Discovering causal relationship using multivariate functional data has received a significant amount of attention very recently. In this article, we introduce a functional linear structural equation model for causal structure learning when the underlying graph involving the multivariate functions may have cycles. To enhance interpretability, our model involves a low-dimensional causal embedded space such that all the relevant causal information in the multivariate functional data is preserved in this lower-dimensional subspace.

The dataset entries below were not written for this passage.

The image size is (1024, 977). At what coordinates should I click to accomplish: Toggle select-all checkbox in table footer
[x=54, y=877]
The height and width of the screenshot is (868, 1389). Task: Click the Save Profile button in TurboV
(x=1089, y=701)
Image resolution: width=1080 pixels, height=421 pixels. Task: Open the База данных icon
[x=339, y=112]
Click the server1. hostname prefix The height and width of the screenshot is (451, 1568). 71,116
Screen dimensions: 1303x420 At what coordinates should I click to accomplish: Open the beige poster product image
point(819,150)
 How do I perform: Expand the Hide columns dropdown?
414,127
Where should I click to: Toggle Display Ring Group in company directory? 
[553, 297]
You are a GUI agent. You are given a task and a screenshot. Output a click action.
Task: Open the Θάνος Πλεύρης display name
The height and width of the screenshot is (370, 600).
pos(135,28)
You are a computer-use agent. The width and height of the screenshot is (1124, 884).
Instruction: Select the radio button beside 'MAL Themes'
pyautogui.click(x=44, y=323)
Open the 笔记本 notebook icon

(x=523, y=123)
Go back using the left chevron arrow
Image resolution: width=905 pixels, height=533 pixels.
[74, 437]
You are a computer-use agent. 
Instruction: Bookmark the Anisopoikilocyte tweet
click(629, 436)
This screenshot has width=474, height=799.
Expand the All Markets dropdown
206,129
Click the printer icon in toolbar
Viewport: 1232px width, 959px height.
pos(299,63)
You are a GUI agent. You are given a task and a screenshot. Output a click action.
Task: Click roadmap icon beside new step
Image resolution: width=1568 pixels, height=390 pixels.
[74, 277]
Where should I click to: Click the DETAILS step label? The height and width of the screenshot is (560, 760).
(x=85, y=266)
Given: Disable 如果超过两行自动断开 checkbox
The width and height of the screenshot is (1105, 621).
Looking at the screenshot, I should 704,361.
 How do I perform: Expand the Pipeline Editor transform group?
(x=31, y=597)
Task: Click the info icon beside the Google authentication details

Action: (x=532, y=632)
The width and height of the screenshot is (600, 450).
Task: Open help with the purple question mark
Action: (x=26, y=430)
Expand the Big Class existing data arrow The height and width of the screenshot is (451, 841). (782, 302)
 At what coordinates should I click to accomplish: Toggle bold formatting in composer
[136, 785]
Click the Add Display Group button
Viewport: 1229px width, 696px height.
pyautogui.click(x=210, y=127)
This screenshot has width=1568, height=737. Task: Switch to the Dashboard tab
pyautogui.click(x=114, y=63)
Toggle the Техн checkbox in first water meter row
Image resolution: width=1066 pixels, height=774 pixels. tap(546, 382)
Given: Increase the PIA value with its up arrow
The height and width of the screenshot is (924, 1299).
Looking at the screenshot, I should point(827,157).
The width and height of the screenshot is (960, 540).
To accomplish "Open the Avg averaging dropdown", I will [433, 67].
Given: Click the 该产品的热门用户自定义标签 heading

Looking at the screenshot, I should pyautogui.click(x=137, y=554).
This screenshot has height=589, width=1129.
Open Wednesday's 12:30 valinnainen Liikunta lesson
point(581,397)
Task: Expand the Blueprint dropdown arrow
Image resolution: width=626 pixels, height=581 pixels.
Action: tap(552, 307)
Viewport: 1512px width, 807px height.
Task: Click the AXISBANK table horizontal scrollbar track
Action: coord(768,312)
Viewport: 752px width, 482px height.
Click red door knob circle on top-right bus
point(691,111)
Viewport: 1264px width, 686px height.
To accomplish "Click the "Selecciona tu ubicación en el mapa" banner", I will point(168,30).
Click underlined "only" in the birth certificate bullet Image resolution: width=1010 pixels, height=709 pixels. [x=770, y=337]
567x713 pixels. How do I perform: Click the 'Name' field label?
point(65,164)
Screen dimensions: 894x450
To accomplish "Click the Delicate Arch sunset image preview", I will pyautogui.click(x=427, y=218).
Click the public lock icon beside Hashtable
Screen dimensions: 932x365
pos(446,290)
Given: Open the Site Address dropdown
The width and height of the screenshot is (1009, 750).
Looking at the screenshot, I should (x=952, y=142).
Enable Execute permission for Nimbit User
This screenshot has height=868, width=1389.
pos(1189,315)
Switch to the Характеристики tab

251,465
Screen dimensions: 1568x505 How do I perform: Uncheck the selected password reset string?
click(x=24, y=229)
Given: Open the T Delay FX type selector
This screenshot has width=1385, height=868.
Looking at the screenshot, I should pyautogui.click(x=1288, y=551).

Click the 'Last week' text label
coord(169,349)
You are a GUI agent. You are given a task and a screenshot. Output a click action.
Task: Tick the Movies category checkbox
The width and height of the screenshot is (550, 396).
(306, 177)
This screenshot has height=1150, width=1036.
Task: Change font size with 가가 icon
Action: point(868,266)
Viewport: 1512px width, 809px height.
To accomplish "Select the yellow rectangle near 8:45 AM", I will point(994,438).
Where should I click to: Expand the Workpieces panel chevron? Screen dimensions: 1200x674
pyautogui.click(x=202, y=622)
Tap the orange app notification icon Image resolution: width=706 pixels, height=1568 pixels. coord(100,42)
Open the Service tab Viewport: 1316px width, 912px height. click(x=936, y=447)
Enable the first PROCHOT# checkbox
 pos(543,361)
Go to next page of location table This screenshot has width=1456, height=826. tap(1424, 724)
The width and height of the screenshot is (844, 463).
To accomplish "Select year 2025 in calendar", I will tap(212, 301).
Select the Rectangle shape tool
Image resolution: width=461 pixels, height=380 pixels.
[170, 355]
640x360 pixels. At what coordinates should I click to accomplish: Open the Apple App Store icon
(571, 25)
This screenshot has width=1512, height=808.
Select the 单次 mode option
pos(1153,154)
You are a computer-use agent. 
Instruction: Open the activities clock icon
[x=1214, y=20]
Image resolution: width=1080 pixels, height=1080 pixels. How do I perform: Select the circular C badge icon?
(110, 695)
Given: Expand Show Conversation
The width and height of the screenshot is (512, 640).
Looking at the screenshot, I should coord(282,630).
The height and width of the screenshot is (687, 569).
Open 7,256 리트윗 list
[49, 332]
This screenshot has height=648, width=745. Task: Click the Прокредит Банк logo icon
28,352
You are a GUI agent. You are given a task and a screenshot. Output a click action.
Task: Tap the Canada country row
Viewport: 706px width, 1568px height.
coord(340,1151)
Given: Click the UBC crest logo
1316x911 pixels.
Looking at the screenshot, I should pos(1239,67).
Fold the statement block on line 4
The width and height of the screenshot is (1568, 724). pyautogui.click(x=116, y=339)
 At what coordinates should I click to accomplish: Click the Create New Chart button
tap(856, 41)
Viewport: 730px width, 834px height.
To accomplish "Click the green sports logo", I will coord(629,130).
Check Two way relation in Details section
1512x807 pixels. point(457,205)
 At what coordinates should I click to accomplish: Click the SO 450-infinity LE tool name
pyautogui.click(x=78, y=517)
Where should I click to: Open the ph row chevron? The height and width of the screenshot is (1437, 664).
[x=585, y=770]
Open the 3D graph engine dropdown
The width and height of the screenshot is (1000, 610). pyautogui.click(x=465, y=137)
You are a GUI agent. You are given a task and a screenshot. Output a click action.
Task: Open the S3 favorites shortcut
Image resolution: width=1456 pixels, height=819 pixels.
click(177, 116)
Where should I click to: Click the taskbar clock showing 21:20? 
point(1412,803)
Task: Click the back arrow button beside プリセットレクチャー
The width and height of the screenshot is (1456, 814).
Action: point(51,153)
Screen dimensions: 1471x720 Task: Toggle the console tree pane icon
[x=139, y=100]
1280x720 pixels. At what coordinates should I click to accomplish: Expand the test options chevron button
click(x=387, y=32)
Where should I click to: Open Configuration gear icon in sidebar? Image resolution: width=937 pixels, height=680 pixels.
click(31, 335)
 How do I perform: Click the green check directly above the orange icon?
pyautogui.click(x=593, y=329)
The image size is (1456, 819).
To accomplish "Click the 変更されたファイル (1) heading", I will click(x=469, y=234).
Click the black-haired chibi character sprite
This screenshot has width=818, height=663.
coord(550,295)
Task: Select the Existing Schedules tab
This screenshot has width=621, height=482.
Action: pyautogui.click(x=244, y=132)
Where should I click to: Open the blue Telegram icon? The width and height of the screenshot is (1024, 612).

We prove that the proposed model is causally identifiable under standard assumptions that are often made in the causal discovery literature. To carry out inference of our model, we develop a fully Bayesian framework with suitable prior specifications and uncertainty quantification through posterior summaries. We illustrate the superior performance of our method over existing methods in terms of causal graph estimation through extensive simulation studies. We also demonstrate the proposed method using a brain EEG dataset.

翻译：利用多元函数数据发现因果关系近期受到了广泛关注。本文提出了一种函数线性结构方程模型，用于在涉及多元函数的潜在图可能包含环的情况下进行因果结构学习。为增强可解释性，我们的模型引入了一个低维因果嵌入空间，使得多元函数数据中所有相关的因果信息均被保留在该低维子空间中。我们证明了在因果发现文献中常采用的标准假设下，所提模型具有因果可识别性。为进行模型推断，我们开发了一个完整的贝叶斯框架，包含合适的先验设定以及通过后验摘要实现的不确定性量化。通过大量模拟研究，我们展示了本方法在因果图估计方面优于现有方法的性能。我们还利用一个脑电图数据集验证了所提方法的有效性。